Happy 87th birthday to Yaacov Agam
Park West Gallery wishes Yaacov Agam a happy birthday!
The man considered to be “the Father of Kinetic Art” turned 87 on May 11, and for just over 40 of those years, has worked with Park West Gallery. To mark the occasion, the gallery would like to reflect on working with the accomplished artist over the past four decades.
Agam was born May 11, 1928 as Yaacov Gipstein in Rishon LeZion (formerly Mandate Palestine). He began studying art at the Bezalel School in Jerusalem, and in 1949 moved to Zurich, where he remained for two years before moving to Paris where he currently resides.
He is the son of a devout Rabbi and Kabbalist, an origin that continues to serve as inspiration for his art. He says he took a chance at his first one-man show in Paris in 1953 to introduce what he calls the “fourth dimension” of art to audiences – time – actively engaging viewers and encouraging them to move or touch it, and as a result actually change the artwork as they are experiencing it.
“In life you look at art and it doesn’t change, but everything changes, but you don’t know how it will change, so you have to go beyond the visible,” Agam once said. “You have to get the notion that what you see can at any moment disappear to be replaced with something else.”
As viewers move while viewing Agams’s art, it transforms before their eyes into new shapes and colors. This dynamic means that Agam’s work is in a constant state of transformation and recreation. This abstract “kinetic art” has been collected the world over and displayed in major museum shows, including a solo exhibition at the Guggenheim Museum in New York in 1980.
Agam caught the attention of Surrealists, including the most famous of them all, Salvador Dali, who once met with Agam. Interestingly enough, the two share the same birthday (May 11).
Park West Gallery Founder and CEO Albert Scaglione was first introduced to Agam in 1974 through Blanche Fabry, the owner of a gallery in Paris, and world-renowned architect I. M. Pei. However, Scaglione took two years of preparation to develop a plan to approach Agam about being his art dealer. Since that time Park West has become the largest and most important art dealer of the art of Agam.
“I’ve been with him for almost 40 years, it’s been an absolute joy,” he says.
Agam’s art includes paintings, drawings, sculptures, architecture, jewelry, musical compositions, ceramics and graphic works. Over the years, Scaglione has witnessed Agam’s progression as an artist. Agam’s original conceptual and spiritual approach to his art continues to evolve to this day. More recently, he has created digital artwork using computers, such as interactive kinetic art demonstrated on a tablet device.
“Agam is the kind of artist that if you can dream it and imagine it, he can do it,” Scaglione says.
Agam’s accomplishments are as numerous as they are varied.

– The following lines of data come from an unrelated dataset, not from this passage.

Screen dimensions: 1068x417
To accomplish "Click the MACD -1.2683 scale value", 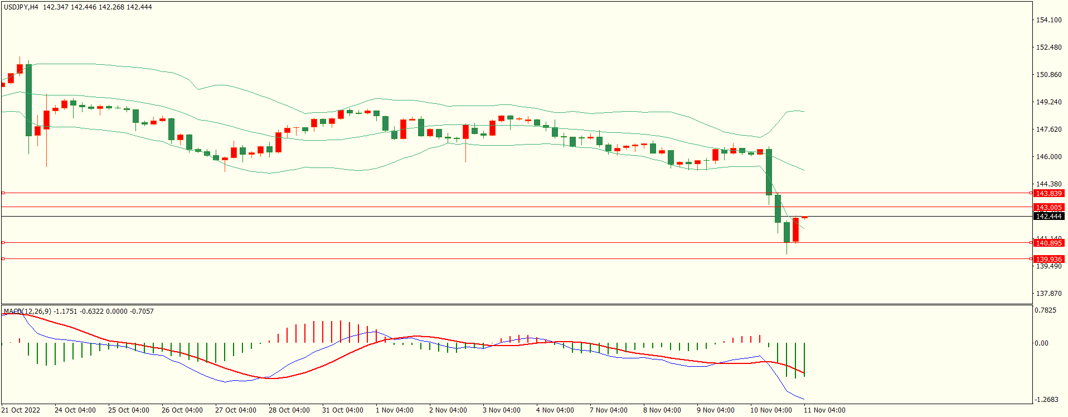I will 1045,400.
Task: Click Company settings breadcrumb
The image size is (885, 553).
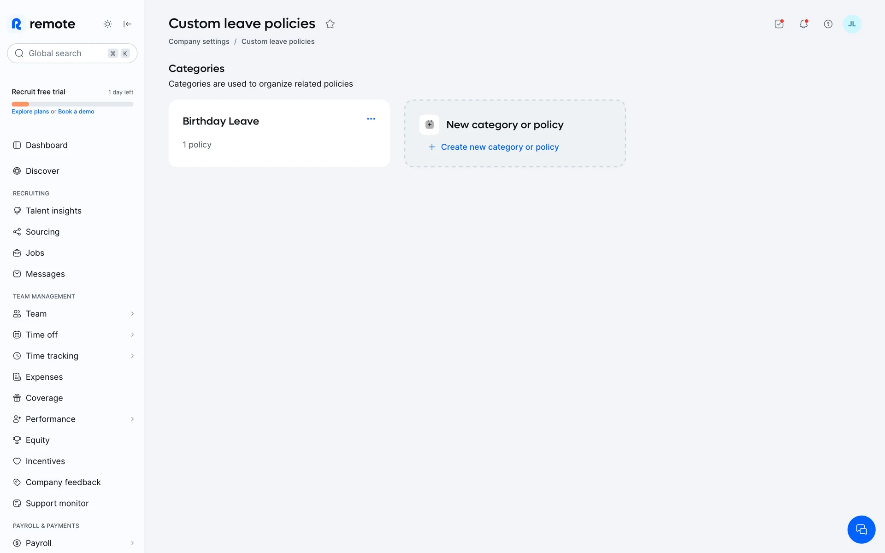Action: [x=199, y=41]
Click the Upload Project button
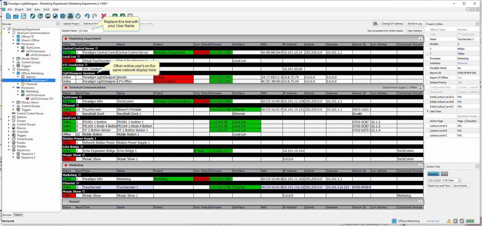Screen dimensions: 482x226 point(71,24)
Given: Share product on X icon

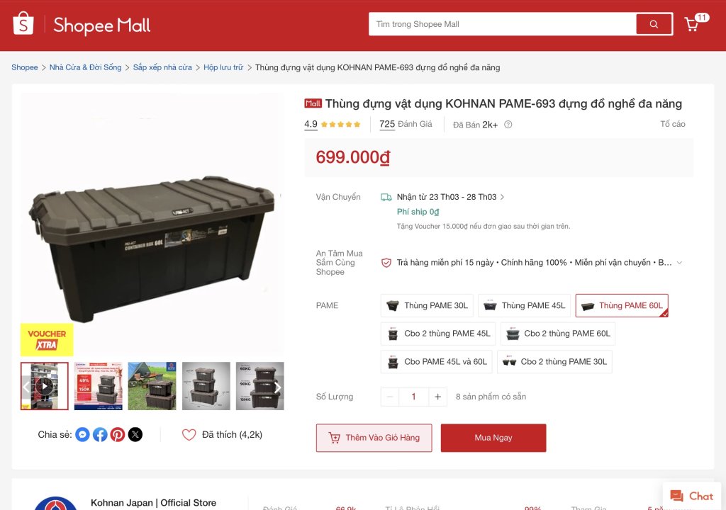Looking at the screenshot, I should tap(135, 435).
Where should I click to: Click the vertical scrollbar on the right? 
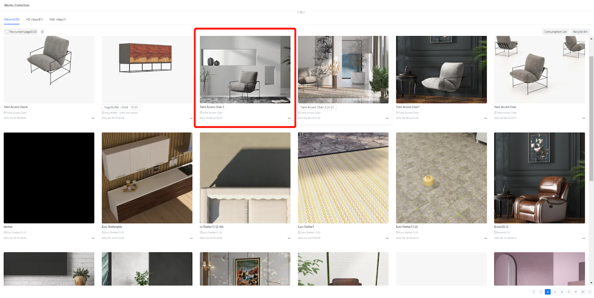click(591, 119)
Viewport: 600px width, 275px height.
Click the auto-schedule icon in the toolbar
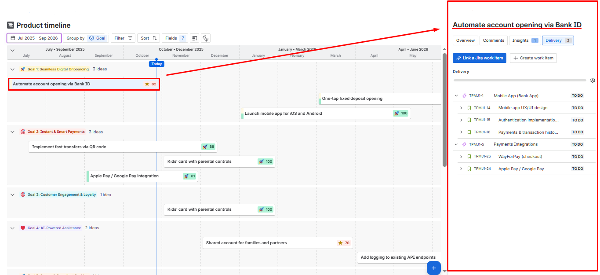(x=205, y=38)
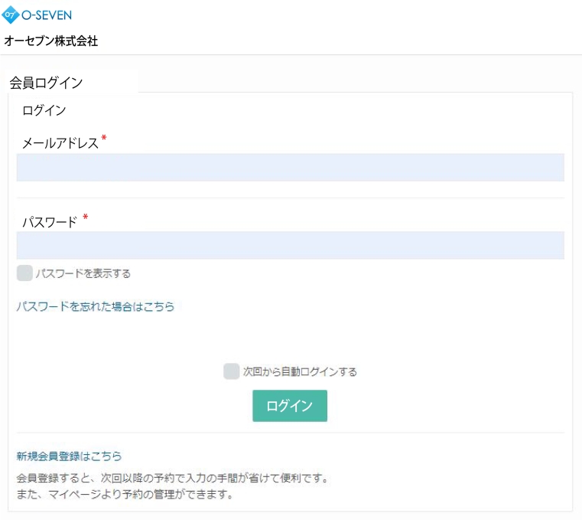Enable the パスワードを表示する checkbox

coord(24,273)
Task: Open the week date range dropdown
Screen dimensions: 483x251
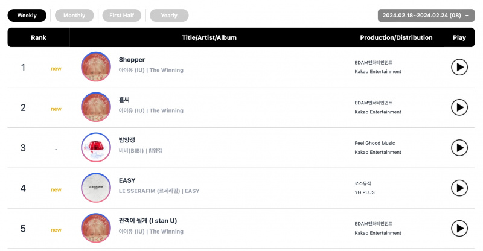Action: pos(426,16)
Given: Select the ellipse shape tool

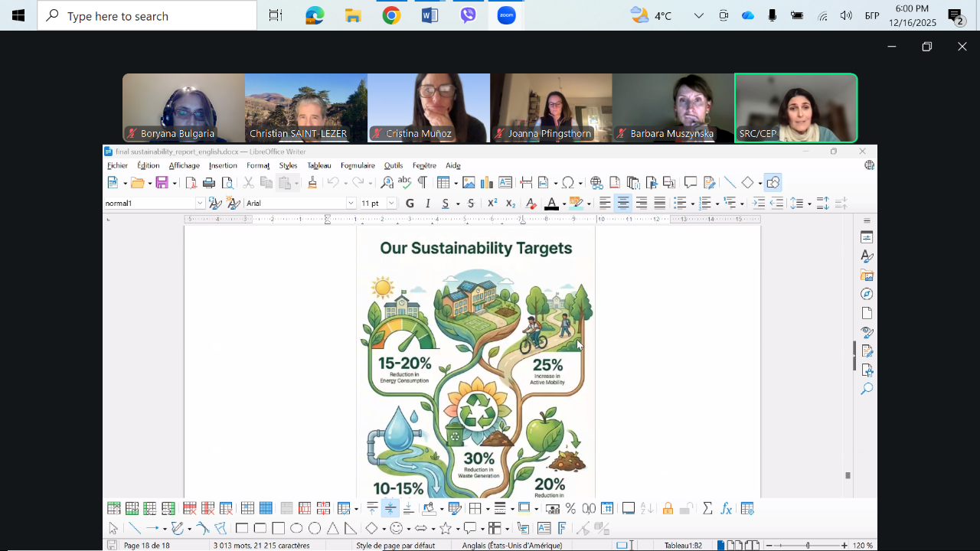Looking at the screenshot, I should [x=296, y=529].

His installed sculptures can be found worldwide, he has created the world’s largest menorah, and even made Algemeiner Journal’s “Jewish 100” list for positively influencing the Jewish community. Among his achievements was the presentation of one of his Agamographs, “Faith,” to Pope Francis in 2014.
The artist was once commissioned by Georges Pompidou, president of the French Republic from 1969 to 1974, to create an entire room of polymorphic and metapolymorphic works for the Pompidou Museum. Agam describes it as a painting that one can walk into and explore.

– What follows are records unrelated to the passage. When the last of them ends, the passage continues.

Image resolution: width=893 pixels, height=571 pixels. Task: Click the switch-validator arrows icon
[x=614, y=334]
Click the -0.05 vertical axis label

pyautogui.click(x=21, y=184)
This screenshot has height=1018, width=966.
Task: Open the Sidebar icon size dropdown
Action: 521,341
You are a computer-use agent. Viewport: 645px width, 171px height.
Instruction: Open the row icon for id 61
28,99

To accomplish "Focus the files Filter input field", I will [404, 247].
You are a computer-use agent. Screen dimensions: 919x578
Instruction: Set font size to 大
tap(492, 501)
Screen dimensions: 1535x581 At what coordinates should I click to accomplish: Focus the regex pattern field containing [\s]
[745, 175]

Agam also has the honor of being the highest-selling Israeli artist. His kinetic oil painting, “Growth,” sold for a record-breaking $698,000 in a Sotheby’s auction on December 15, 2010.
He has earned multiple accolades and awards during his career, including the Chevalier de l’Ordre des Arts et Lettres (1974); an Honorary Doctorate of Philosophy from Tel Aviv University (1975); and the Medal of the Council of Europe (1977). In 1996, he was awarded the Jan Amos Comenius Medal by UNESCO. He was even invited to speak as a guest lecturer at Harvard University in 1968.

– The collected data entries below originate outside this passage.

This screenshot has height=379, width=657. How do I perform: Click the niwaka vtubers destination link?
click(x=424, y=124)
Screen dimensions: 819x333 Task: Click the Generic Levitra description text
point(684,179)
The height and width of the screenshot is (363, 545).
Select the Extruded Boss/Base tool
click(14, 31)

Agam has also used his art to help children with visual learning. He wrote and developed the Agam Program for Visual Cognition that, according to the Weizmann Institute, has been implemented in roughly 90 Israeli preschools and in elementary schools.
“He’s got a lot of fight in him, in terms of fighting to get his works done, fighting to keep his works going, fighting to see that his works are everywhere,” Scaglione says.